The outcome of HCV infection varies considerably between individuals. Some (up to 25%) are
able to clear the infection spontaneously, whilst the remaining 75% become chronically
infected. Within the subpopulation of chronically infected patients, some will develop
serious liver disease, including cirrhosis and hepatocellular carcinoma, within a few years,
whilst in others liver disease will not progress even over a period of more than forty years.
Hepatitis C is often referred to as the 'silent epidemic.' Many who are infected are unaware
of it, and often show no symptoms over a long period of time. While there is presently no
vaccination for Hepatitis C, the recent introduction of protease inhibitor-based directly
acting anti-viral treatments (DAA) has begun a new era in treatment of this disease. These
new oral treatments are extremely safe, have shorter treatment regimens than previous drugs,
and are effective, producing a cure in over 90% of cases providing compliance is adequate.
The advent of more effective DAA therapies raises the possibility of using therapy as
prevention, turning the epidemic off at source, by targeting active infected drug users who
are the main source of new infections.
The modelling work of the investigators shows that HCV treatment is a critical component to
HCV prevention among people who inject drugs and is likely to be cost-effective compared to
delaying treatment or treating non-PWID with mild or moderate disease. For example, the
investigators show in a number of settings with chronic HCV in PWID below 60% that treating
10-20 per 1000 drug users per year can reduce HCV prevalence by 50-90% over 10-15 years; that
for every one PWID treated in the 20% chronic HCV setting 2 new HCV infections are averted.

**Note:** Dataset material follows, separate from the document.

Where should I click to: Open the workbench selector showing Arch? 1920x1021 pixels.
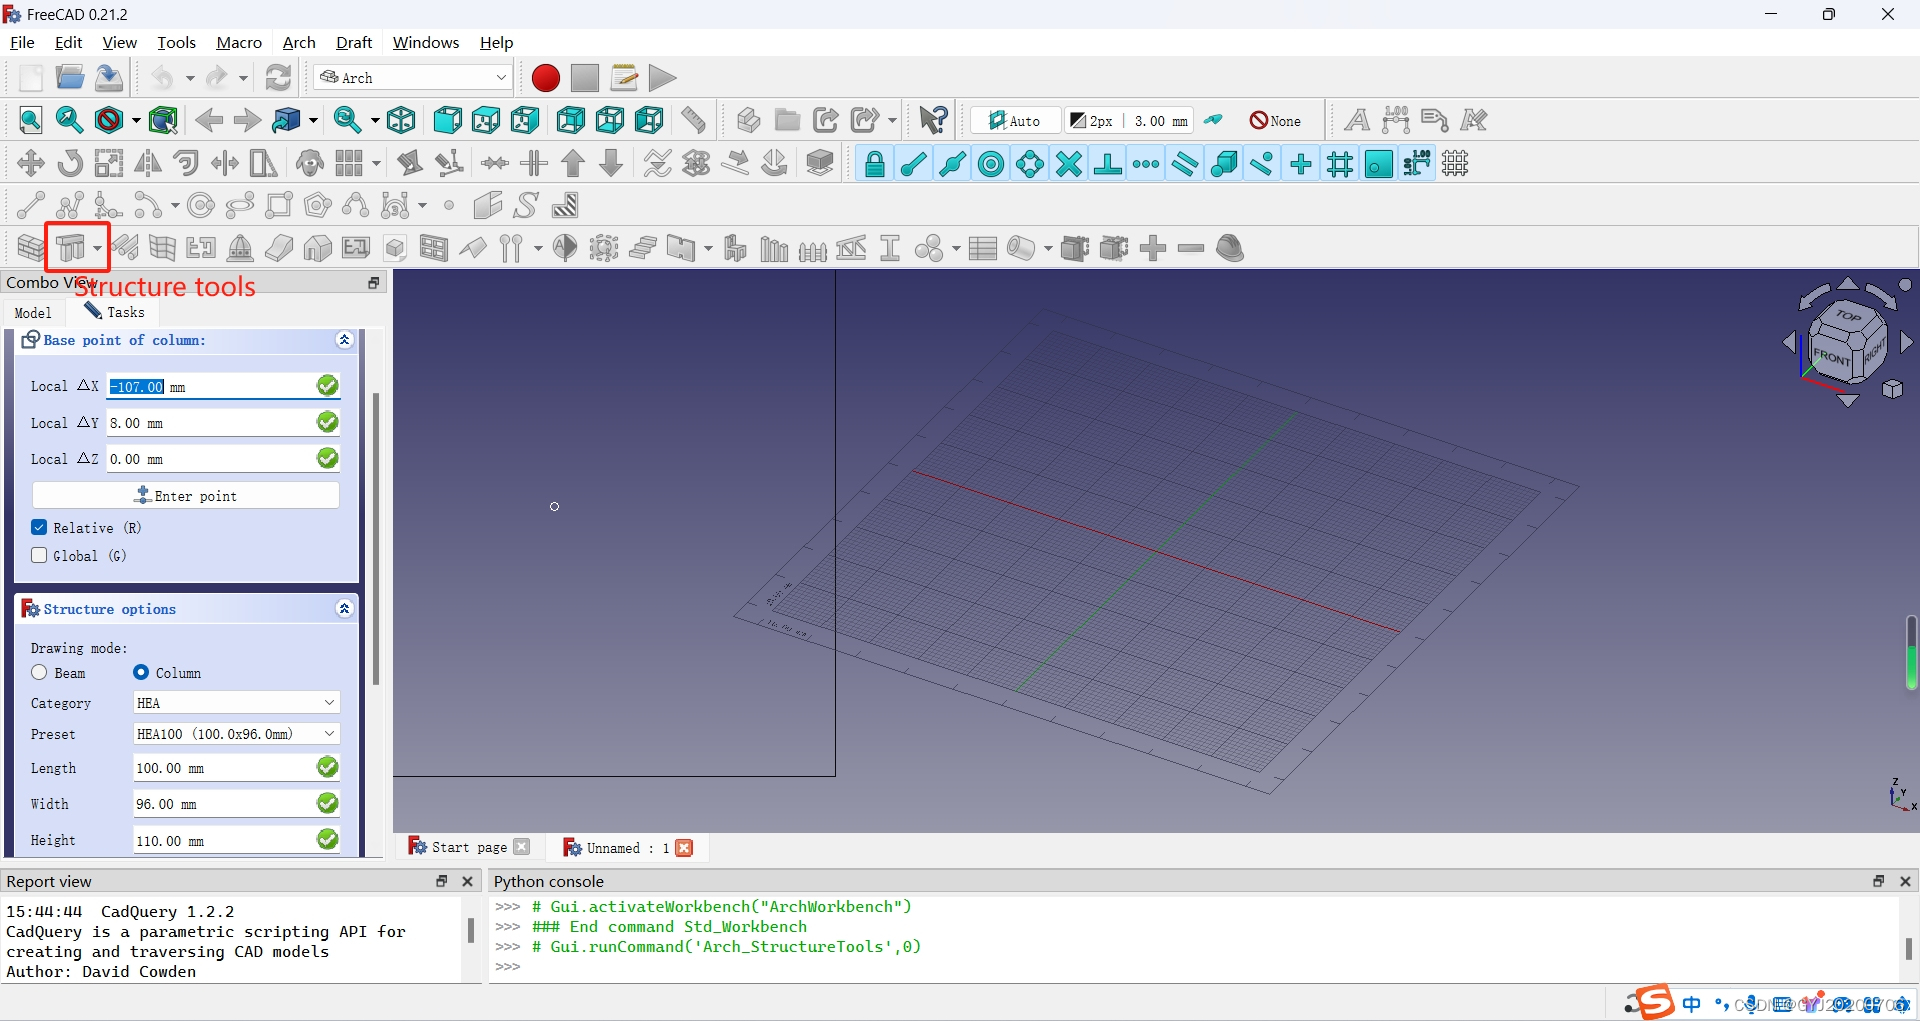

The scale of the benefit is inversely and exponentially related to prevalence of HCV in the
population, the lower the prevalence the sooner and bigger the impact.
Current conventional treatment pathways focus on populations drawn from those known to drug
problem services and former drug users. Treating people who are the most stable and with a
low risk of relapse back into chaotic injecting will reduce future morbidity in the
individual patients but may not achieve additional benefit in terms of averting future
infections. The recent work of the investigators within Tayside has shown that they are able
to test less stable, actively injecting drug users for Hepatitis C and then successfully
treat them using both the conventional care pathway and non-conventional care pathways, such
as needle exchange clinics (e.g. Eradicate study, completed February 2017; Advance study,
aiming to start in October 2017), community pharmacies (SuperDOTC study, ongoing) and
prisons. If the models are correct, this intensive treatment programme will effectively
eradicate Hepatitis C from Tayside over the next few years. However, the models are not yet
empirically tested and they make some assumptions that if violated may lead to over or
under-estimation of the intervention effect. For example, the models assume that (a)

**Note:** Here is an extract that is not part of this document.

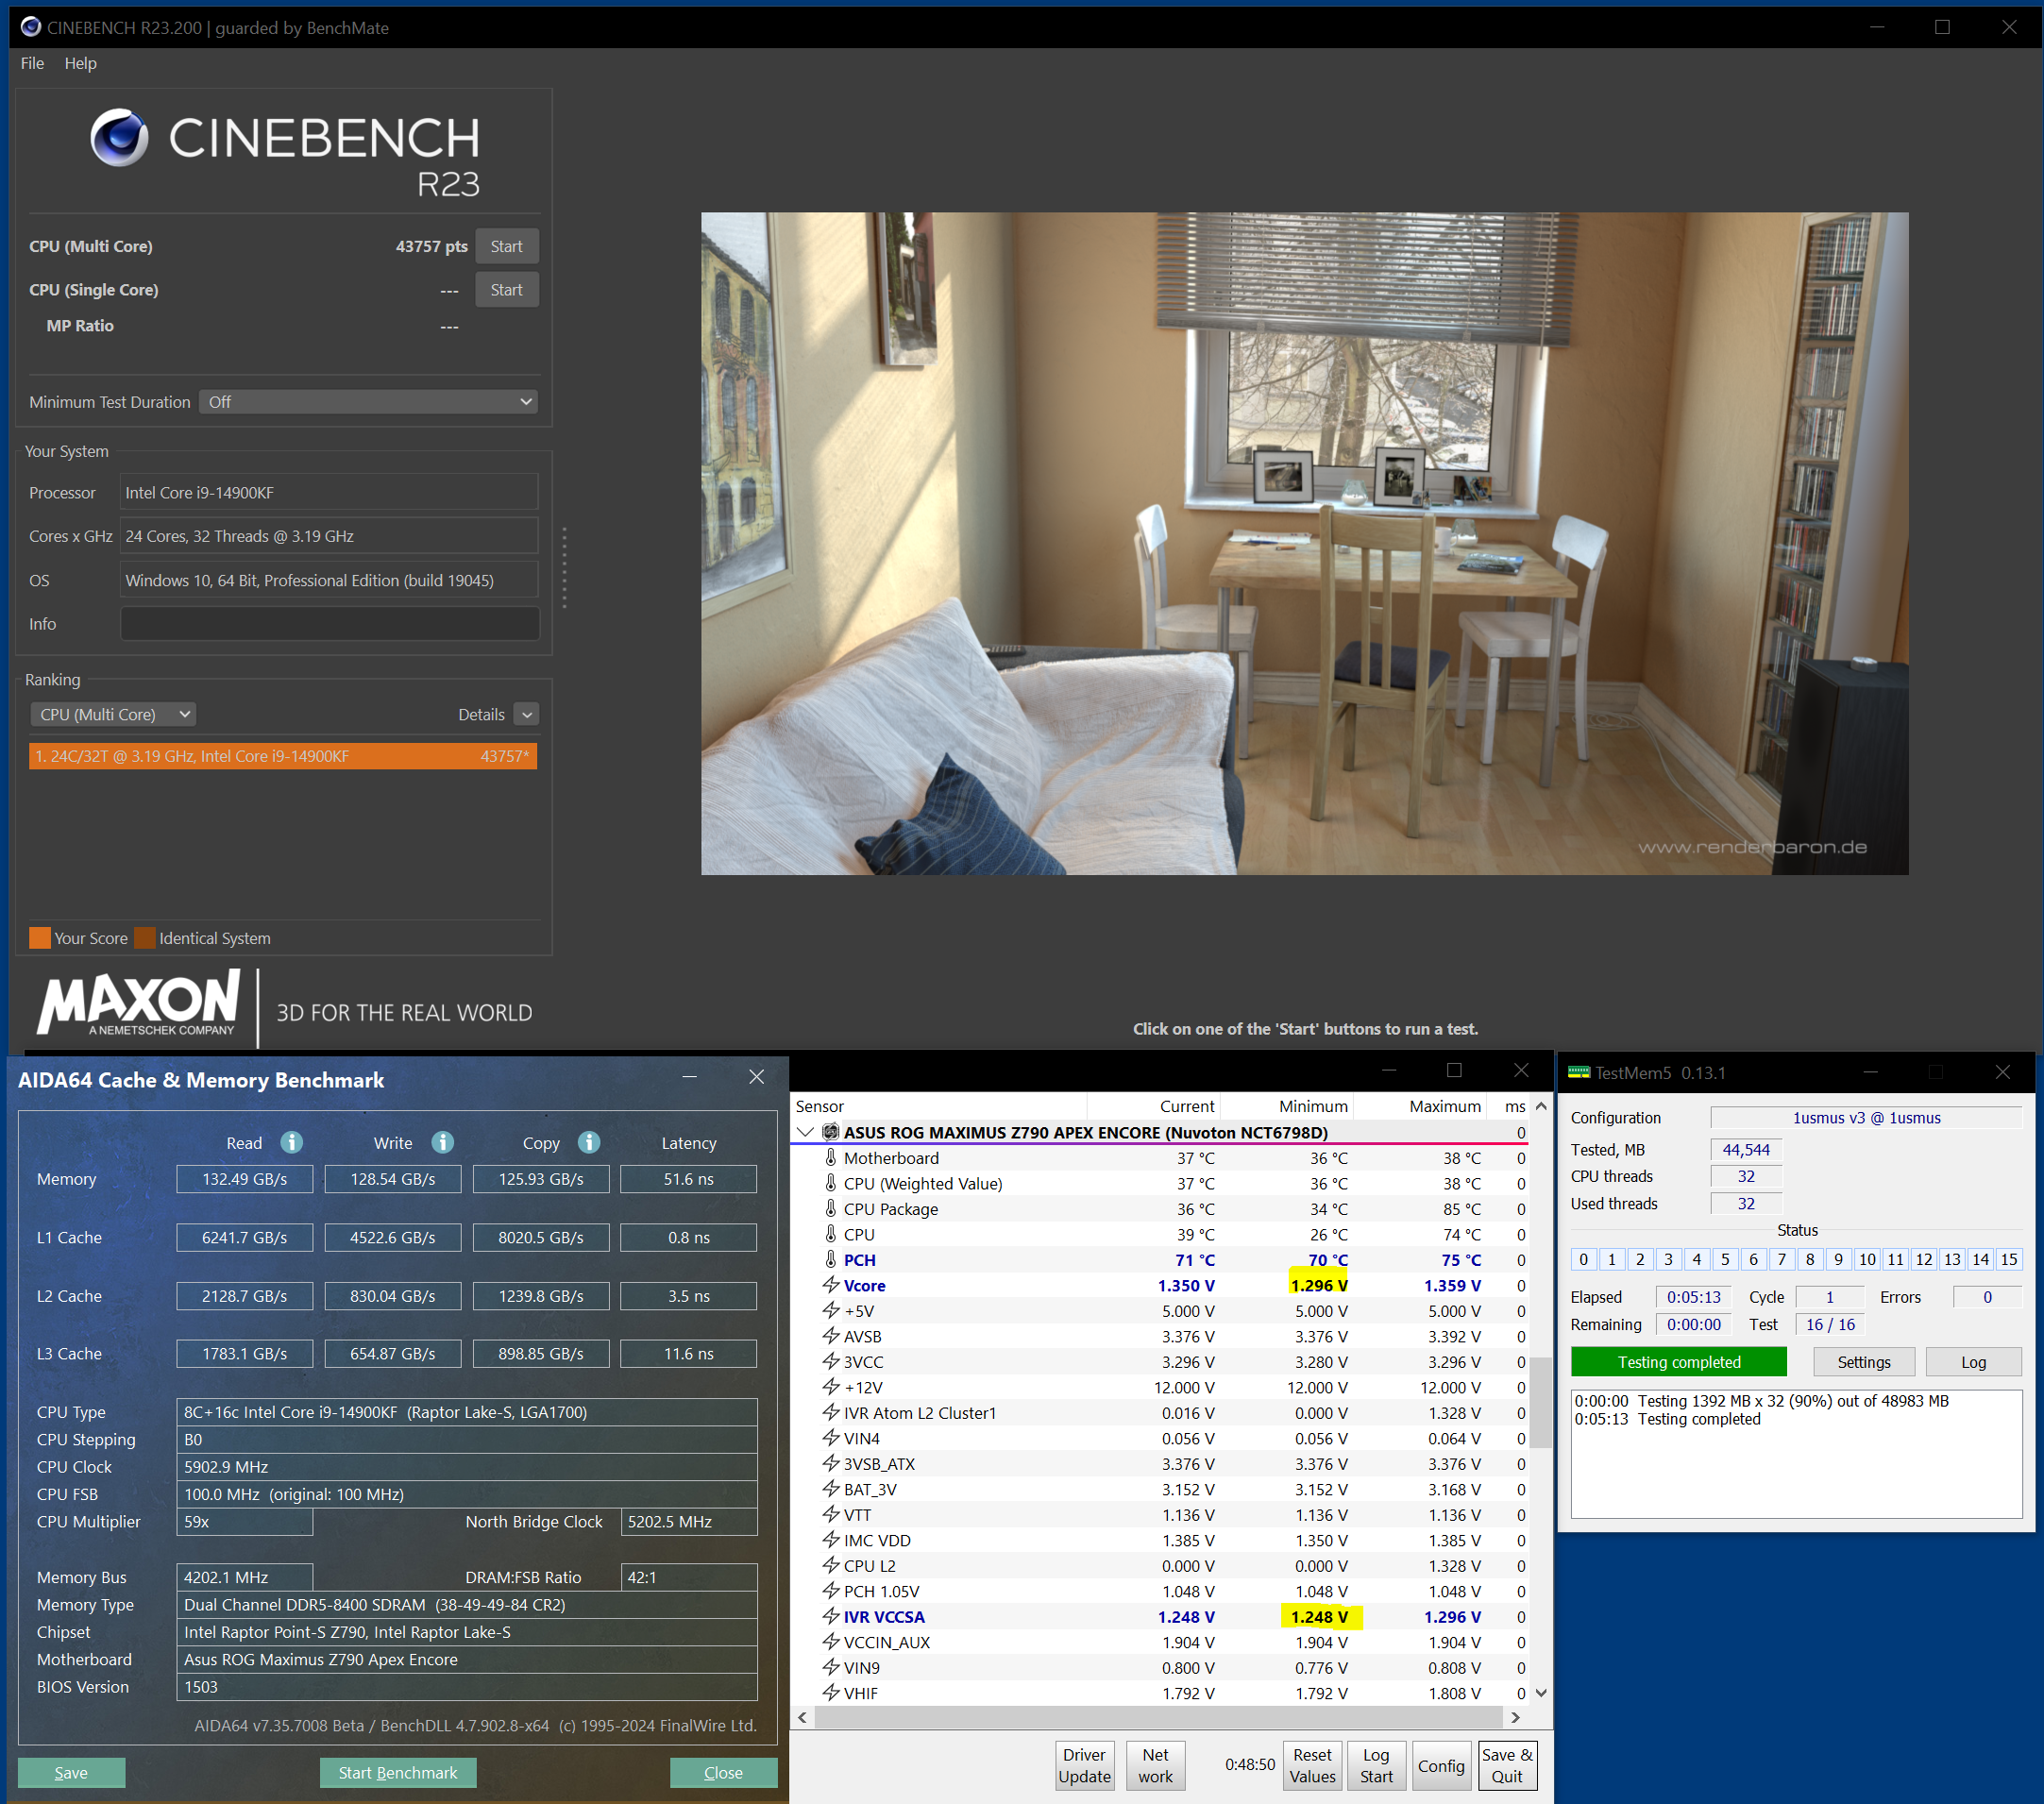Image resolution: width=2044 pixels, height=1804 pixels.
Task: Click the Copy info icon in AIDA64
Action: [x=589, y=1142]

heterogeneity in injecting risk and uptake of HCV testing and treatment will even out as PWID
move and transition between high and low risk periods; and (b) that HCV transmission risk for
susceptible PWID is similar for those that have achieved SVR or are untreated.
The intensive treatment approach in Tayside provides an ideal opportunity to empirically test
the "treatment as prevention" models. The current study will not involve direct recruitment
or treatment of patients. Instead, it will evaluate the portfolio of care pathways currently
being used to treat HCV in Tayside and test the hypothetical modelling to determine whether
treatment of HCV will work as prevention of future spread of the virus.